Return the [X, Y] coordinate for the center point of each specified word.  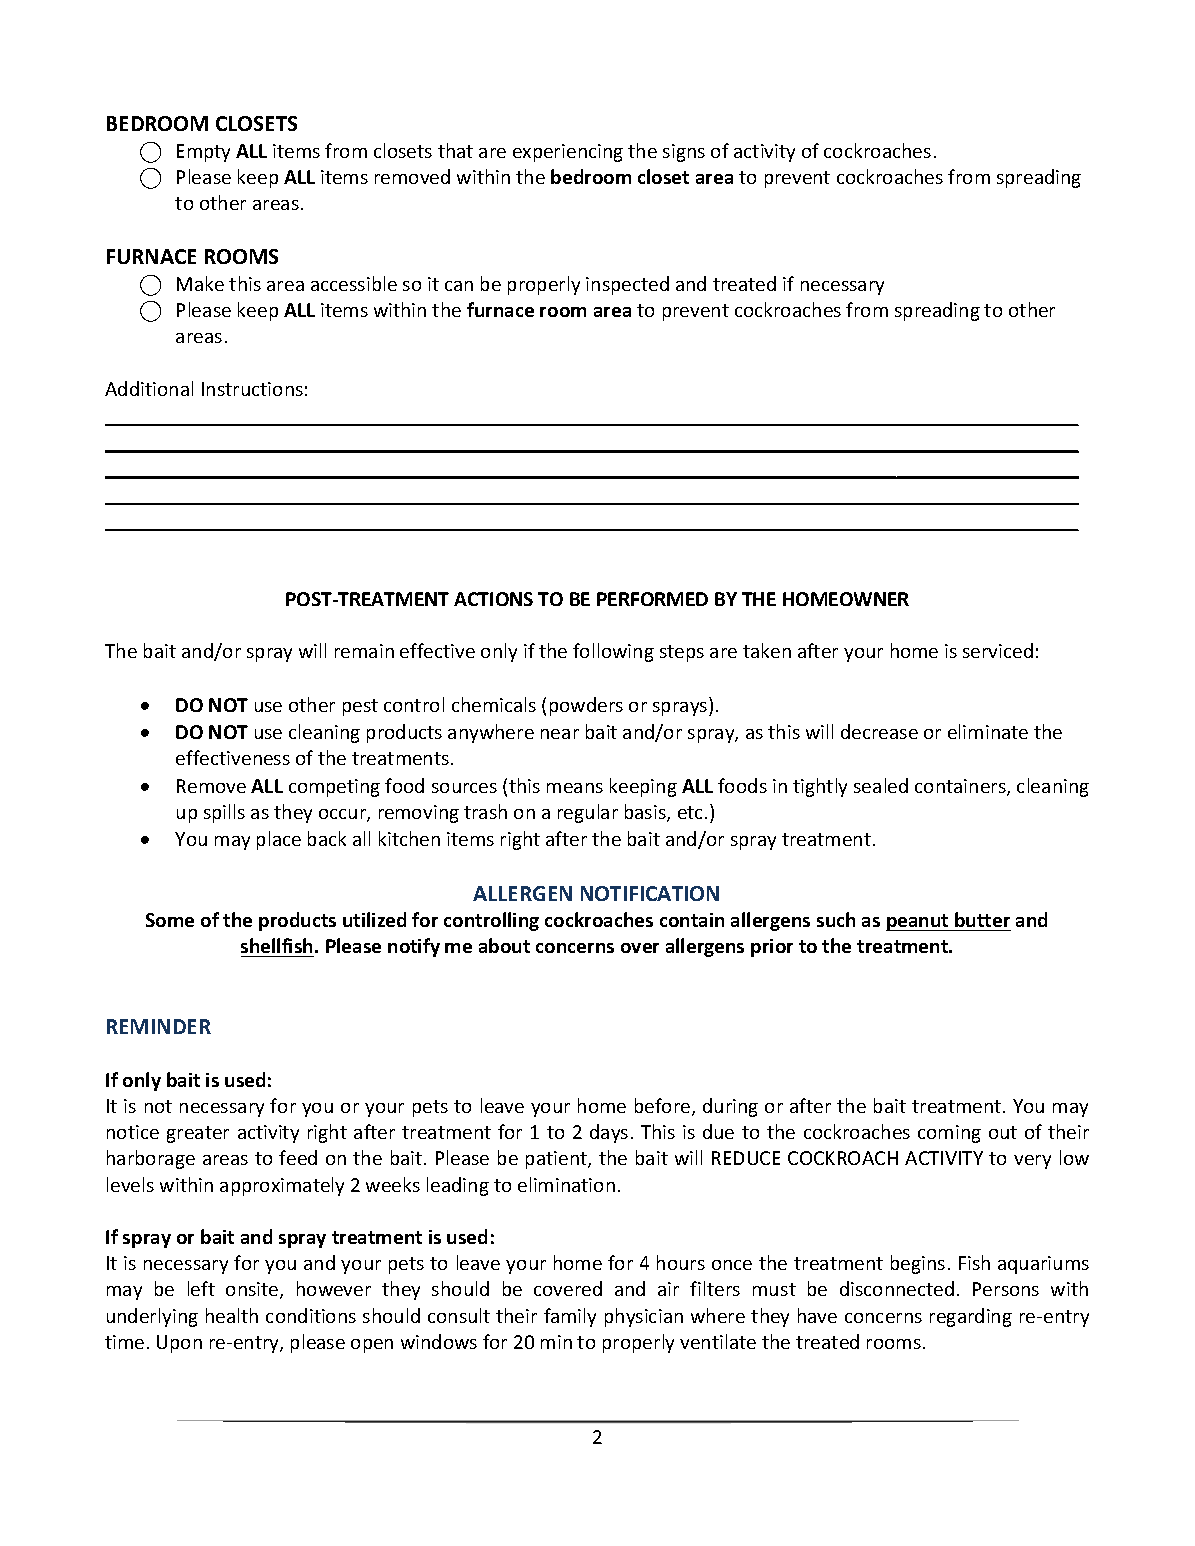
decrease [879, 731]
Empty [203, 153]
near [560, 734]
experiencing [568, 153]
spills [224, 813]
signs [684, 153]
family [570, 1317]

===

Reproduce all of the material above word for word, without the pictures.

Return the [X, Y] coordinate for the center point of each specified word.  
decrease [879, 731]
Empty [203, 153]
near [560, 734]
experiencing [568, 153]
spills [224, 813]
signs [684, 153]
family [570, 1317]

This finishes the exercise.